#### Selected excerpt:
In Chinese, Valentine's Day is called "lovers' festival" (情人节 (情人節); Mandarin: Qīng Rén Jié; Hokkien: Chêng Lîn Chiat; Cantonese: Chìhng Yàhn Jit; Shanghainese Xin Yin Jiq). The "Chinese Valentine's Day" is the Qixi Festival (meaning "The Night of Sevens"; 七夕 (Qi Xi)), celebrated on the seventh day of the seventh month of the lunar calendar. According to the legend, the Cowherd star and the Weaver Maid star are normally separated by the Milky Way (silvery river) but are allowed to meet by crossing it on the seventh day of the seventh month of the Chinese calendar.

In recent years, celebrating White Day has also become fashionable among some young people.

====India====

In ancient India, there was a tradition of adoring Kamadeva, the lord of love – exemplified by the erotic carvings in the Khajuraho Group of Monuments and by the writing of the Kamasutra. This tradition was lost around the Middle Ages, when Kamadeva was no longer celebrated, and public displays of sexual affection became frowned upon. This repression of public affections began to loosen in the 1990s.

Valentine's Day celebrations did not catch on in India until around 1992. It was spread due to the programs in commercial TV channels, such as MTV, dedicated radio programs, and love letter competitions, in addition to an economical liberalization that allowed the explosion of the valentine card industry. The celebration has caused a sharp change on how people have been displaying their affection in public since the Middle Ages.

On a 2018 online survey, it was found that 68% of the respondents did not wish to celebrate Valentine's Day. It can be also observed that different religious groups, including Hindu, Muslim and Christian people of India do not support Valentine's Day.

#### Extracted material:
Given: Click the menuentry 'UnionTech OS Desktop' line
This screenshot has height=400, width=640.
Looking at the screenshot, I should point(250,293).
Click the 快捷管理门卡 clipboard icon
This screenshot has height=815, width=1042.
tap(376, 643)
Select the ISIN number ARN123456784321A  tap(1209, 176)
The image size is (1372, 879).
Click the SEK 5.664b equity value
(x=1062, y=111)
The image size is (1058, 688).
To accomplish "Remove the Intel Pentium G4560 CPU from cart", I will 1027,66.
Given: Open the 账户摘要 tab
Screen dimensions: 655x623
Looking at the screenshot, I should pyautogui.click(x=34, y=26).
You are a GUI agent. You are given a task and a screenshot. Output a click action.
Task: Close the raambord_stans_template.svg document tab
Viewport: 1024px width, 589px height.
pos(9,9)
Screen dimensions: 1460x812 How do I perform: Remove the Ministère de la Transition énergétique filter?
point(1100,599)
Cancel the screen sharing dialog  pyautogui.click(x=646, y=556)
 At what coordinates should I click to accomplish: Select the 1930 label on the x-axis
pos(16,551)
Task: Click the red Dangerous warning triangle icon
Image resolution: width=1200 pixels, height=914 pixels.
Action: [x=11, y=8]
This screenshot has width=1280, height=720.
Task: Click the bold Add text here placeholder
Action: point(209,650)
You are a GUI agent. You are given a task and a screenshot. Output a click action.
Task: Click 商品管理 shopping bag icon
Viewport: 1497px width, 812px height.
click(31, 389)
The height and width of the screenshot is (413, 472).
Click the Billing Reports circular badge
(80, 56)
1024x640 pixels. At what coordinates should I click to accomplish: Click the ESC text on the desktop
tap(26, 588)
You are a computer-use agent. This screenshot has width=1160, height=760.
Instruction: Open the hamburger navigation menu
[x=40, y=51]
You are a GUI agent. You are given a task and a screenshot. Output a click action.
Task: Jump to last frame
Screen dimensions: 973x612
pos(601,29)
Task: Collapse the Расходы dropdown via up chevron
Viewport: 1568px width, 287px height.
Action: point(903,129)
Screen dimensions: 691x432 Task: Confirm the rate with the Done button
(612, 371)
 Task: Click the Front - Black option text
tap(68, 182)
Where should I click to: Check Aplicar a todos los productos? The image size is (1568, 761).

#### Work order 1:
Quote the Valentine's Day passage word for word from "In recent years, celebrating" to "in the 1990s.".
#### Work order 2:
Write what comes next in the text on Valentine's Day in China and India, picking up after its final sentence.
The data is not used for anything here.

#### Exercise answer 1:
In recent years, celebrating White Day has also become fashionable among some young people.

====India====

In ancient India, there was a tradition of adoring Kamadeva, the lord of love – exemplified by the erotic carvings in the Khajuraho Group of Monuments and by the writing of the Kamasutra. This tradition was lost around the Middle Ages, when Kamadeva was no longer celebrated, and public displays of sexual affection became frowned upon. This repression of public affections began to loosen in the 1990s.

#### Exercise answer 2:
In modern times, Hindu and Islamic traditionalists have considered the holiday to be cultural contamination from the West, a result of globalization in India. Shiv Sena and the Sangh Parivar have asked their followers to shun the holiday and the "public admission of love" because of them being "alien to Indian culture". Although these protests are organized by political elites, the protesters themselves are middle-class Hindu men who fear that the globalization will destroy the traditions in their society: arranged marriages, Hindu joint families, full-time mothers, etc. Despite these obstacles, Valentine's Day is becoming increasingly popular in India.

Valentine's Day has been strongly criticized from a postcolonial perspective by intellectuals from the Indian left. The holiday is regarded as a front for "Western imperialism", "neocolonialism", and "the exploitation of working classes through commercialism by multinational corporations". It is claimed that as a result of Valentine's Day, the working classes and rural poor become more disconnected socially, politically, and geographically from the hegemonic capitalist power structure. They also criticize mainstream media attacks on Indians opposed to Valentine's Day as a form of demonization that is designed and derived to further the Valentine's Day agenda.
Right wing Hindu nationalists are also hostile. In February 2012, Subash Chouhan of the Bajrang Dal warned couples: "They cannot kiss or hug in public places. Our activists will beat them up".
He said "We are not against love, but we criticize vulgar exhibition of love at public places".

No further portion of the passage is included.